My opinion on alt play in Shadowlands has improved from actually, uh, leveling and playing an alt. The Threads of Fate system is surprisingly robust and offers a mode of gameplay I hope we don’t see fade out in 10.0 or beyond, and the whole thing is peppered with thoughtful touches – Renown catchup doesn’t mess around, the first-calling weapon freebies is surprisingly great (and both good enough to use right away while being low item level enough that any content you can do with weapons on the line gives better), and I honestly find the Covenant Armor upgrading system offers the best early-endgame catchup for alts the game has ever had. It is quick, painless, and while it can offer some support to mains for lagging armor slots, it shines for alts, where you can guarantee multiple upgrades are available upon reaching the level cap nearly immediately.

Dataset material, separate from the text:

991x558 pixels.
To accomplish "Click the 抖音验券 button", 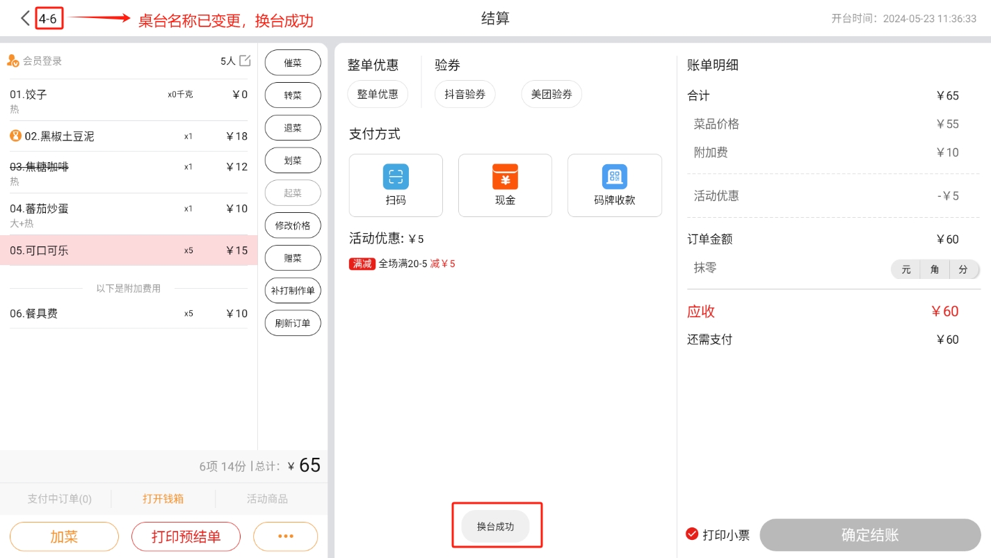I will click(465, 94).
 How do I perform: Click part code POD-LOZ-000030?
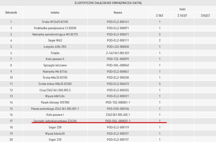tap(118, 46)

The problems one might run into with an alt are, likewise, endemic to the larger endgame. A lack of detailed information in-game on all the various systems can grate on a player even after experiencing it previously, the shortage of Anima rewards is heavily felt and even more so on an alt where they make up a crucial part of your catchup plan, a reduction in rewards can sometimes make completing content on an alt feel a little less valuable (once you are caught up on Renown, Callings again become experiences in tedium only worth reputation, a sometimes-Conduit, and a pile of grays worth some cash), and while Ven’ari upgrades make the Maw and Torghast content a bit easier in some ways, it also stands to reason that the content in question isn’t as worth doing on an alt – The Maw almost not at all, Torghast depends on how badly you want/need a legendary for the type of gameplay you enjoy on your alts.
Overall, though, I definitely find Shadowlands a surprising leap forward in alt-friendliness and the systems around it are far more robust and well-made than I expected them to be. It remains to be seen how these problems will feel on a second alt or a twentieth alt, but for now, I remain quite impressed.